The minister has made no secret of this objective. For many months he has been travelling and speaking with charts to illustrate his concern that New Zealand was in an export recession long before the domestic sector's housing bubble burst in 2007 and it was struck by the recession of 2008.
While household and Government spending had been happily rising year by year, export activity had slumped in 2005 and has not recovered.
National came to office at the end of 2008 with the world in a financial crisis and New Zealand counting itself lucky to have lost nothing more than Budget surpluses and facing a decade of deficit spending. The 2009 Budget came a month or two before the Government could be confident of the economy's recovery.
It did not cut spending drastically but assured international credit rating agencies it would deal with the projected deficits more decisively this year.

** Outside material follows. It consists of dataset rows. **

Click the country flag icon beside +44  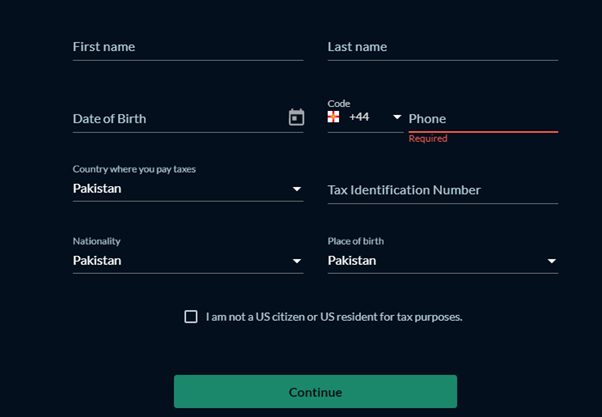pos(333,117)
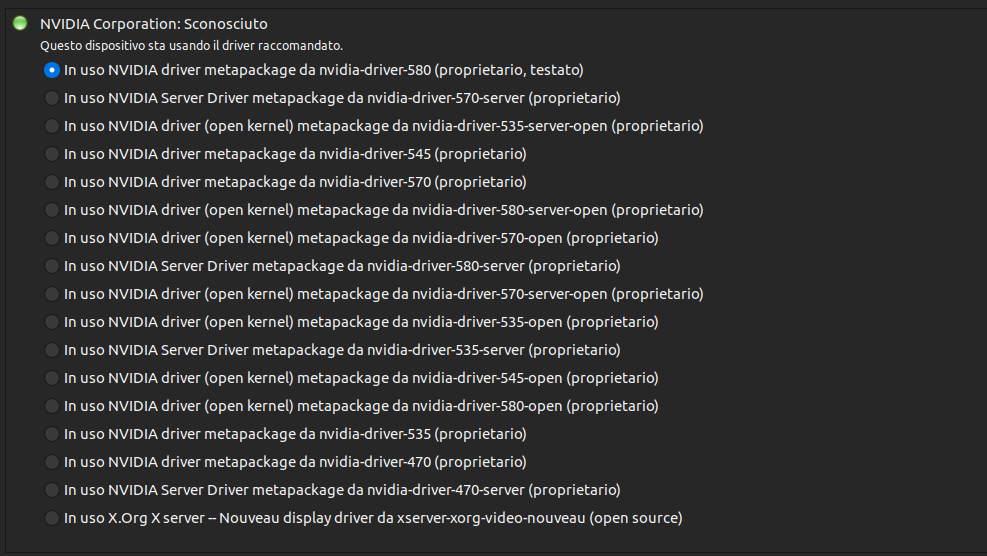Select the nvidia-driver-470 driver option
Image resolution: width=987 pixels, height=556 pixels.
[x=52, y=462]
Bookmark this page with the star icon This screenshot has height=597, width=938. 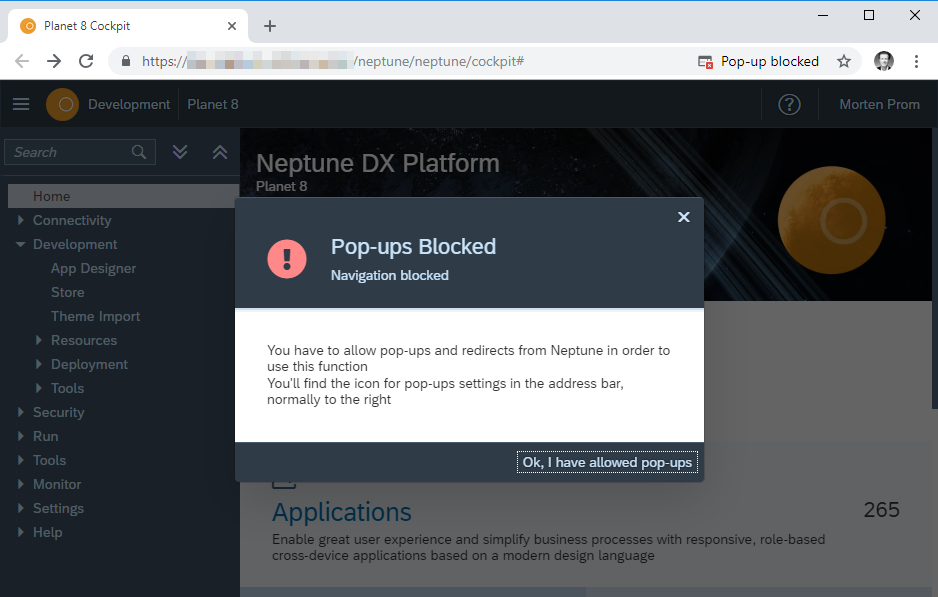(844, 62)
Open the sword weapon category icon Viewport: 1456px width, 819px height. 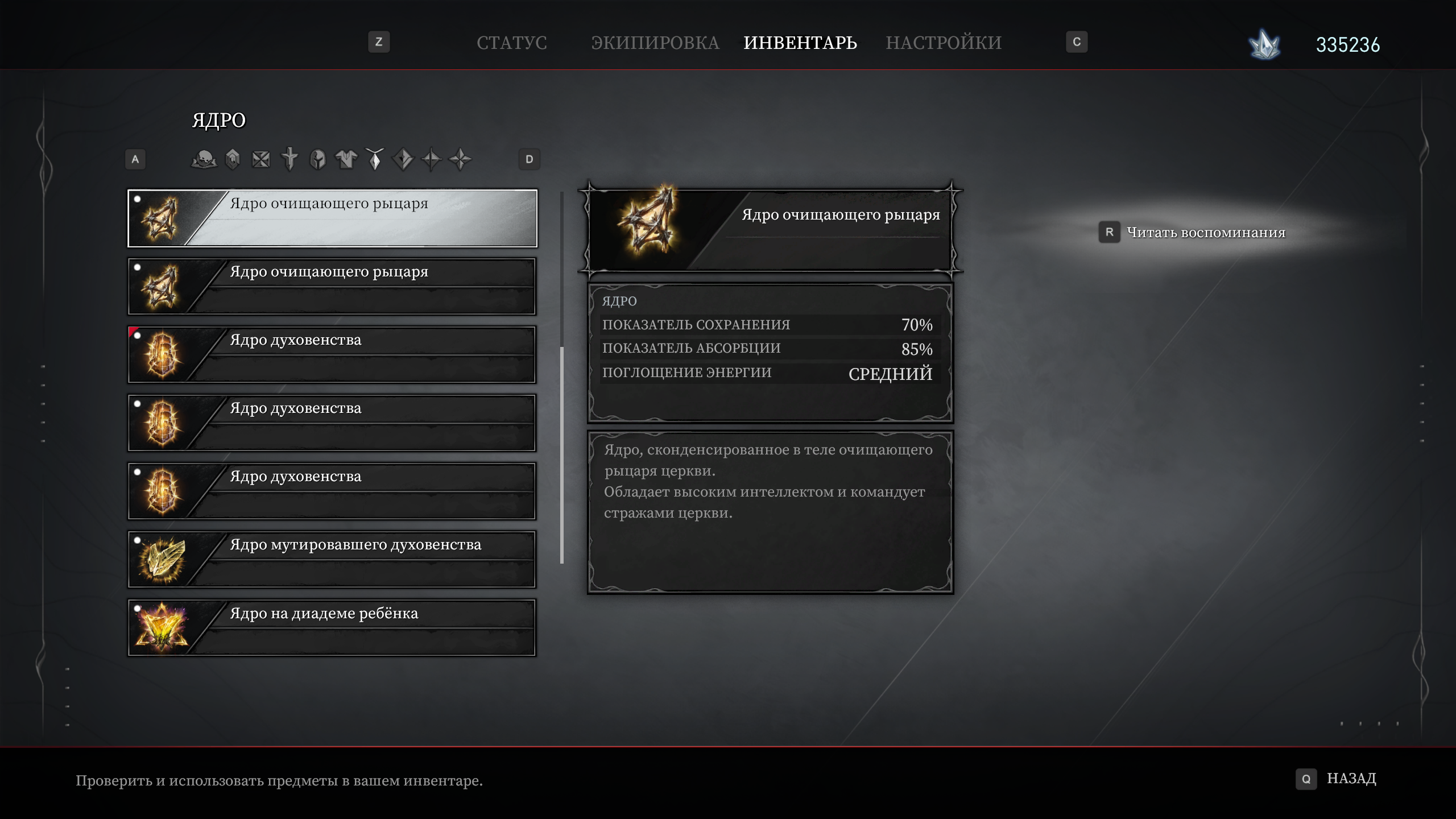pyautogui.click(x=289, y=159)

That assurance needs to be met on Thursday. The Government will need to find more revenue and reduce its spending.
At the same time it should do what it can to realign the economy from domestic consumption to tradeable production.
To this end, a Tax Working Group has recommended increasing GST to reduce personal and company tax. It has also suggested ways to make residential property investment contribute to tax revenue rather than being a cost to taxpayers through rental loss write-offs.
Mr English has cited the revenue loss often enough to encourage hope - or fear in the real estate sector - that he is about to do something about it. The Budget ought to at least limit the rental expenses that can be deducted from other income. It could go further and strengthen the definition of taxable capital gains.
The Budget will certainly raise GST to 15 per cent and use all that revenue to reduce income tax. It will favour the top rate, reducing it from 38 per cent to 33 per cent, aligning it with the rate for trusts and other methods now used to avoid the top rate.
Ideally, the top rate would be aligned with company tax at 30 per cent to remove further opportunities for avoidance. But the Government has wanted to leave itself room to match a company rate reduction in Australia if necessary.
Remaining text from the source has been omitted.